My motivation is to help align the workflow (or even click-trace) of software citation with that of regular journal article citations etc. Preferably using FLOSS tools & platforms :-)
@katrinleinweber Well, I have no idea what Zotero is, I am sorry. I also haven't ever used EndNote
, etc.
How do regular users, students, scientists, etc. get this DESCRIPTION content into a reference manager,
Or, vice versa: can package authors who provide the citation info
I suppose the reference manager supports the bibtex format. Then there is a standard R way to do both of these. E.g:
❯ citation(package = "ggplot2")
To cite ggplot2 in publications, please use:
H. Wickham. ggplot2: Elegant Graphics for Data Analysis.
Springer-Verlag New York, 2016.
A BibTeX entry for LaTeX users is
@Book{,
author = {Hadley Wickham},
title = {ggplot2: Elegant Graphics for Data Analysis},
publisher = {Springer-Verlag New York},
year = {2016},
isbn = {978-3-319-24277-4},
url = {http://ggplot2.org},
}
❯ citation(package = "dplyr")
To cite package ‘dplyr’ in publications use:
Hadley Wickham, Romain Francois, Lionel Henry and Kirill Müller
(2017). dplyr: A Grammar of Data Manipulation. R package version
0.7.4. https://CRAN.R-project.org/package=dplyr
A BibTeX entry for LaTeX users is
@Manual{,
title = {dplyr: A Grammar of Data Manipulation},
author = {Hadley Wickham and Romain Francois and Lionel Henry and Kirill Müller},
year = {2017},
note = {R package version 0.7.4},
url = {https://CRAN.R-project.org/package=dplyr},
}
Package authors can add their own references, and if they don't do that, citation
auto-generates one from the package metadata in DESCRIPTION
.
Btw. if there is custom citation information, that is also available on the web page. E.g: https://cran.r-project.org/web/packages/ggplot2/citation.html
But unfortunately otherwise this url does not exist. I think it would make sense to always create it, and fall back to the auto-generated reference. I think it is not entirely hopeless to convince CRAN maintainers about this, if you think that having a bibtex record for each CRAN package would help your work.
@adam3smith
The crandb API sounds good, the JSON I get from http://crandb.r-pkg.org/citr, e.g., looks great. Only question though is if that's up to date with CRAN? If so we could use that.

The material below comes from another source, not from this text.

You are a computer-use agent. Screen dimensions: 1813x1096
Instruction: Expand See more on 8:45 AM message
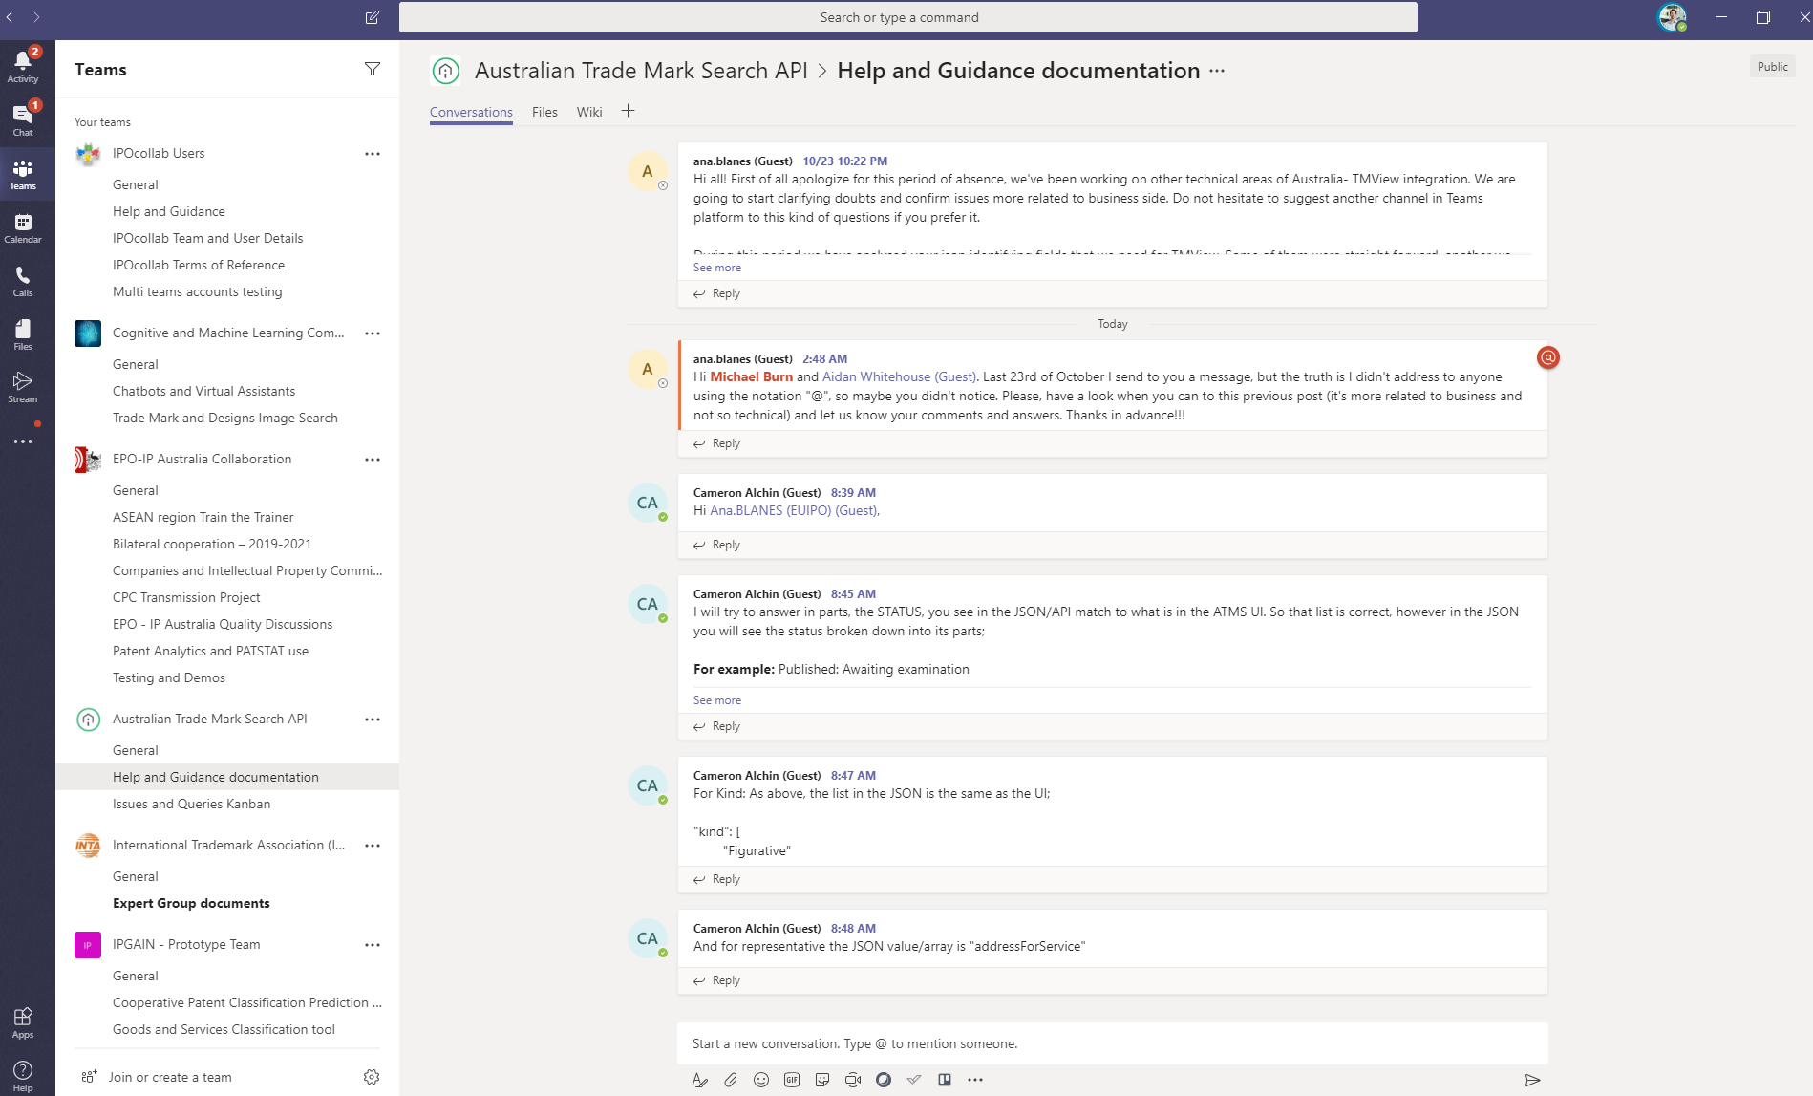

It is fairly up to date. An update is attempted every 6 minutes (current config, might change slightly), but sometimes it fails, since number of connections to the main CRAN machine is limited.

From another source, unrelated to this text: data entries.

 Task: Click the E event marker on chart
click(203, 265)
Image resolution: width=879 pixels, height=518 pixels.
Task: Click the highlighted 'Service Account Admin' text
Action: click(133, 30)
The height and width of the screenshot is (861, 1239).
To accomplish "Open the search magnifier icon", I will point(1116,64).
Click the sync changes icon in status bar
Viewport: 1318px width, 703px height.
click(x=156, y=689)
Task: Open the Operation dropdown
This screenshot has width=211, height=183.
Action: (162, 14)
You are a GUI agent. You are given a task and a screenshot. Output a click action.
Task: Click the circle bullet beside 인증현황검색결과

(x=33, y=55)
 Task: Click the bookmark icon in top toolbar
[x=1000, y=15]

But if you are after citation information, then it is actually better to use the references provided by the package author, right? So you could
that seems right, especially given Hadley's preference to have his book cited.

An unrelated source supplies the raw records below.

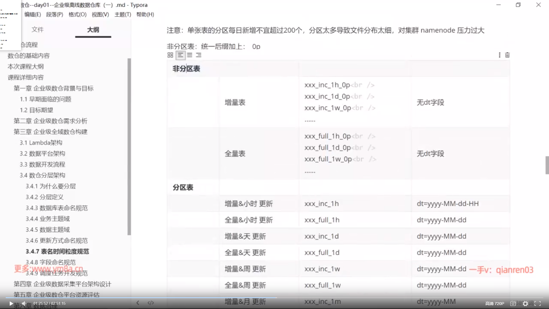Play the video
The width and height of the screenshot is (549, 309).
11,304
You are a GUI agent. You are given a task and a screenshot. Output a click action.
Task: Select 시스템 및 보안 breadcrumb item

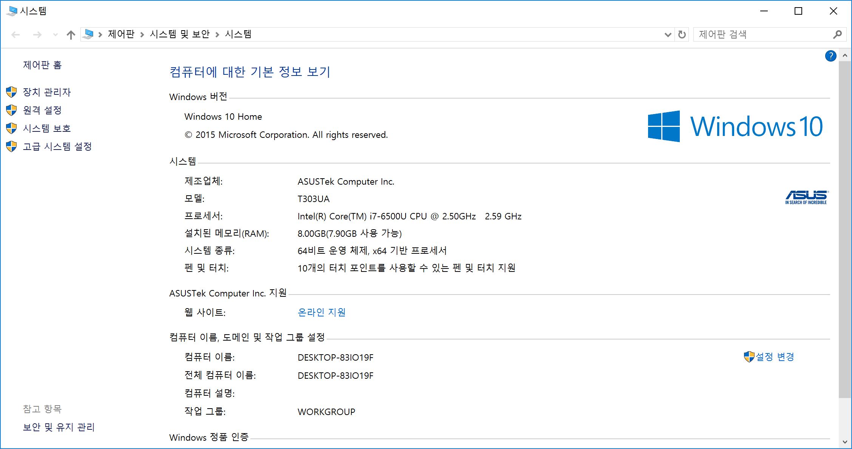(179, 34)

Btw. I just checked what Zotero is, and I agree that it is very cool, and it would be great it could import the correct citation information for CRAN packages. :)
Btw. 2. two advantages of crandb over parsing DESCRIPTION from the cran web site is that it also has:
Zotero doesn't use R-Packages.js when browsing CRAN "the normal way" (red). One has to open / deep-link the package‘s individual page for the translator to find all the meta-data (green).
Please let me know whether I should report this issue to CRAN as well. My grasp of JavaScript is weak, but I presume it could be used traverse into the frame.